13.7 Chapter Summary
The web can be viewed as a massive collection of documents that include text as well as links to other web documents and to multimedia content such as sound, images, and video. The data can be structured, unstructured, or semistructured. Semistructured data models have evolved as a way of describing documents with structures that differ from the well-defined structure of relational databases.
A semistructured data model contains a collection of nodes, each containing data, possibly with different schemas. Each document can be represented as a tree, having a single root node and a sequence of child nodes. Each child node can itself have child nodes, which in turn can have child nodes, and so on. The nodes can represent either complex objects or atomic values. An edge can represent either the relationship between an object and its subobject, or the relationship between an object and its value. Leaf nodes represent values. JavaScript Object Notation (JSON) and Extensible Markup Language (XML) are different types of models for describing semistructured data. Using JSON or XML, it is possible to define the structure of heterogeneous data and support interchange of data between applications or database systems.
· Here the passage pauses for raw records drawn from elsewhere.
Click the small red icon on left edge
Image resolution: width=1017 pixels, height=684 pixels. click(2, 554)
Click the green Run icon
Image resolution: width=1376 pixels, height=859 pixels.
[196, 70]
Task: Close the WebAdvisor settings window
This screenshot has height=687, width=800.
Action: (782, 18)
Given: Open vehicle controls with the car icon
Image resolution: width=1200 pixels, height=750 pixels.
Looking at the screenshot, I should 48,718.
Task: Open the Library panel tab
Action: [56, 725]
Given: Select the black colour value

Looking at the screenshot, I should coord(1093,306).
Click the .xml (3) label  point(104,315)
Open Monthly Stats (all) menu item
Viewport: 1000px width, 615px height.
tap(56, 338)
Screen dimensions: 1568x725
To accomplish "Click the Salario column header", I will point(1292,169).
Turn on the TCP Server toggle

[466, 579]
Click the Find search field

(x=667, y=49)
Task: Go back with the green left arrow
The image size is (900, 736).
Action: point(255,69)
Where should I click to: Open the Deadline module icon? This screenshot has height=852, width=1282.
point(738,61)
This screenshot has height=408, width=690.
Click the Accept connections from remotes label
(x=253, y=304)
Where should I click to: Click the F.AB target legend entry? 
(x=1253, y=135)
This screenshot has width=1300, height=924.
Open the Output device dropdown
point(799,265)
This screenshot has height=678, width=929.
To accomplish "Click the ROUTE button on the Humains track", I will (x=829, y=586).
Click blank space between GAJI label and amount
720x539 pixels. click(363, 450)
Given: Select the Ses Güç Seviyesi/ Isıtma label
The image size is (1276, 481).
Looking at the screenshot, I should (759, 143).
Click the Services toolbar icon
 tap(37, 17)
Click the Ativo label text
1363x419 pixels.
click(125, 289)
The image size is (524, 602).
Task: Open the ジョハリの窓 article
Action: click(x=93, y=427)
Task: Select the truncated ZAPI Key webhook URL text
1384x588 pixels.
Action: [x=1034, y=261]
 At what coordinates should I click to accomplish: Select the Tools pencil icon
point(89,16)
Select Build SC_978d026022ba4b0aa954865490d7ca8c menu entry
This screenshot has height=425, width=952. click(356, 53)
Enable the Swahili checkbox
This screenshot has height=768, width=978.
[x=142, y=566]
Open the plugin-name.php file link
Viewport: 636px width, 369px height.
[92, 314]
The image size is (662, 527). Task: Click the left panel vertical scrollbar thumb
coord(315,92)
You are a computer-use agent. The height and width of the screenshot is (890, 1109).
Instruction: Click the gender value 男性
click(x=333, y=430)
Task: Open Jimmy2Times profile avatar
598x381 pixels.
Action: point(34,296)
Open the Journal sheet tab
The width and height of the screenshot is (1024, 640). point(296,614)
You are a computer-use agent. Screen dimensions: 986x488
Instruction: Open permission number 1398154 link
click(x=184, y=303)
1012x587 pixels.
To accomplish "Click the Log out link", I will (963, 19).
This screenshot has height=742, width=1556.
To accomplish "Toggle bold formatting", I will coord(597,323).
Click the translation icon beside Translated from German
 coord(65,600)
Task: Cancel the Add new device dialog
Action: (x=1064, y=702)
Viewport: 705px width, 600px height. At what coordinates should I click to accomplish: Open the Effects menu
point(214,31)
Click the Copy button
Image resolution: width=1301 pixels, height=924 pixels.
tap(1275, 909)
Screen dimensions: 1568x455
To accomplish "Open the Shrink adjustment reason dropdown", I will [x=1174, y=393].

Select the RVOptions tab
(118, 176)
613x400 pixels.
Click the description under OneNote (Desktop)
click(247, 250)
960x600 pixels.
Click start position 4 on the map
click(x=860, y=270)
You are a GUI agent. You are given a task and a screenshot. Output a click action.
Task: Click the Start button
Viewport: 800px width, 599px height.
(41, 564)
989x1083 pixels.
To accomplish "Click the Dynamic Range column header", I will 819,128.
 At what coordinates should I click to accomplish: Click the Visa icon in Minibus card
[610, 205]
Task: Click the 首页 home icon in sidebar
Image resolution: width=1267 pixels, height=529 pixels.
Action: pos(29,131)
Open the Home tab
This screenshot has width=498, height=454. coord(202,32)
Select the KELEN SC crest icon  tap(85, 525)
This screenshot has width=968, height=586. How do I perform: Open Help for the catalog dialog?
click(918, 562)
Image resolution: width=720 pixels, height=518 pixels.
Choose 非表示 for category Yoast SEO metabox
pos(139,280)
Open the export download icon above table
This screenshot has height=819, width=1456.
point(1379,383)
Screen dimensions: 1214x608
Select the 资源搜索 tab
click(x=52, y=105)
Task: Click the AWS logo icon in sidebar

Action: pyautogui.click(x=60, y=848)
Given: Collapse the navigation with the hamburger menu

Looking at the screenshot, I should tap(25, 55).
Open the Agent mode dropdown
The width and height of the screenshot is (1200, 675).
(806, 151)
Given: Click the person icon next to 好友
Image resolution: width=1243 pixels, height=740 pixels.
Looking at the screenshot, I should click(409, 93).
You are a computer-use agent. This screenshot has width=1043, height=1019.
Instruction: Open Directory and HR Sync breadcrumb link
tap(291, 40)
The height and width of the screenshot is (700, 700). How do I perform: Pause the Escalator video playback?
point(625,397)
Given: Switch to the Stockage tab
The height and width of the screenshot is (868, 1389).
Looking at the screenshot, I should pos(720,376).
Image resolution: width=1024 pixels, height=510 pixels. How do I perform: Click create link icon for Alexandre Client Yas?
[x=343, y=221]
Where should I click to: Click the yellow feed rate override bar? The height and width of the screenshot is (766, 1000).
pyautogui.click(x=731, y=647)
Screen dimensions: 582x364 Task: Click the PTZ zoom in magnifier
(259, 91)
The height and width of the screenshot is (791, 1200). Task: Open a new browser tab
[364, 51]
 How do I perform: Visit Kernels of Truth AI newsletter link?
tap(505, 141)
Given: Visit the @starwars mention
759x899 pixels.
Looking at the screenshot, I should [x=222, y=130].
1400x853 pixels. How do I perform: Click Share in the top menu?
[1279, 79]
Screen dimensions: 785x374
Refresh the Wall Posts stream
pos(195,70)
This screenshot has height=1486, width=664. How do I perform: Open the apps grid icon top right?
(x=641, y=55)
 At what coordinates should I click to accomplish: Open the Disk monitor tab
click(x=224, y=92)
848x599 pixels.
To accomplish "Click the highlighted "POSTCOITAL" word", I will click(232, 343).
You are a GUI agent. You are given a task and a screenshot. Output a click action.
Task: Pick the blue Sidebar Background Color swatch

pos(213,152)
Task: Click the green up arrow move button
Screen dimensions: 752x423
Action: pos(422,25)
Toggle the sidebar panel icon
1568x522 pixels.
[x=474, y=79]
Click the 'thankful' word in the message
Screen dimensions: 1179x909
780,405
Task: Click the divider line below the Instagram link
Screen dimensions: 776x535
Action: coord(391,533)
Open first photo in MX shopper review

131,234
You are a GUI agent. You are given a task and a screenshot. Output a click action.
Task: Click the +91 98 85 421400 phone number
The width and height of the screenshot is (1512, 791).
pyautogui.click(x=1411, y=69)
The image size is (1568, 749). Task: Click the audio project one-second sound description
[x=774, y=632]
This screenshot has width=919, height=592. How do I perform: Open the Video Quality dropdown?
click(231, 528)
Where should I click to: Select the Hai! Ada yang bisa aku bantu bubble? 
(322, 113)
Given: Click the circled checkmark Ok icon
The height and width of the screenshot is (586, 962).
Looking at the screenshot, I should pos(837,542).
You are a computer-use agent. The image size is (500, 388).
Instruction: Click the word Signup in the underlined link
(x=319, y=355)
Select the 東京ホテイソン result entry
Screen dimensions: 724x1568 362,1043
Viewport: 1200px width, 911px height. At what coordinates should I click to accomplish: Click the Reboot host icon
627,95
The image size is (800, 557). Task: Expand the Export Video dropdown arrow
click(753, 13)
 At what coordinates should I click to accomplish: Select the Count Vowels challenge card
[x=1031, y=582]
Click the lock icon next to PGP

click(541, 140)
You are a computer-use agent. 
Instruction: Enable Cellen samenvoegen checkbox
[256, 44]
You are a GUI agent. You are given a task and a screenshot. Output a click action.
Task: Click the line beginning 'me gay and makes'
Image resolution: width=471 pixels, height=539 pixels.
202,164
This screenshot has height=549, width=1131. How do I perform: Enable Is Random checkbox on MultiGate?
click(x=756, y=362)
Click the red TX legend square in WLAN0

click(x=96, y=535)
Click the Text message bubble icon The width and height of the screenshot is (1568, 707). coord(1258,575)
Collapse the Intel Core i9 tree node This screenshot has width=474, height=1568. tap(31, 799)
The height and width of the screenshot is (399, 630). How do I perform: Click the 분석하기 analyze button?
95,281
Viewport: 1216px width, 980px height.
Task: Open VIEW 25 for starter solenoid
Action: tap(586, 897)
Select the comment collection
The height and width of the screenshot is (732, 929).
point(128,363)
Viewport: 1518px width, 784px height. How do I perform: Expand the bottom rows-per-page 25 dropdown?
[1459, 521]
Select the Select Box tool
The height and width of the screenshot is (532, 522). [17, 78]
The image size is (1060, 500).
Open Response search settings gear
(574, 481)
JSON is a text-based format that leverages data structures and basic types found in most programming languages: objects, arrays, strings, and numbers. Objects and arrays can be nested in JSON objects (and arrays), and objects in the same document (or even the same array) can have different formats. Many web browsers (e.g., Chrome, Safari, Edge, and Firefox) contain JSON parsers; JSON can be parsed by many programming languages as well. JSON is commonly used in web applications because it can be used to exchange complex data in a single transfer. Many relational database systems support JSON as a type or can store JSON in text fields; however, processing this data can be inefficient because relational databases are typically not optimized for semistructured data. There is no standard query language associated with JSON; however, it is the data model used in document databases such as MongoDB (discussed in Chapter 14), which supports sophisticated querying.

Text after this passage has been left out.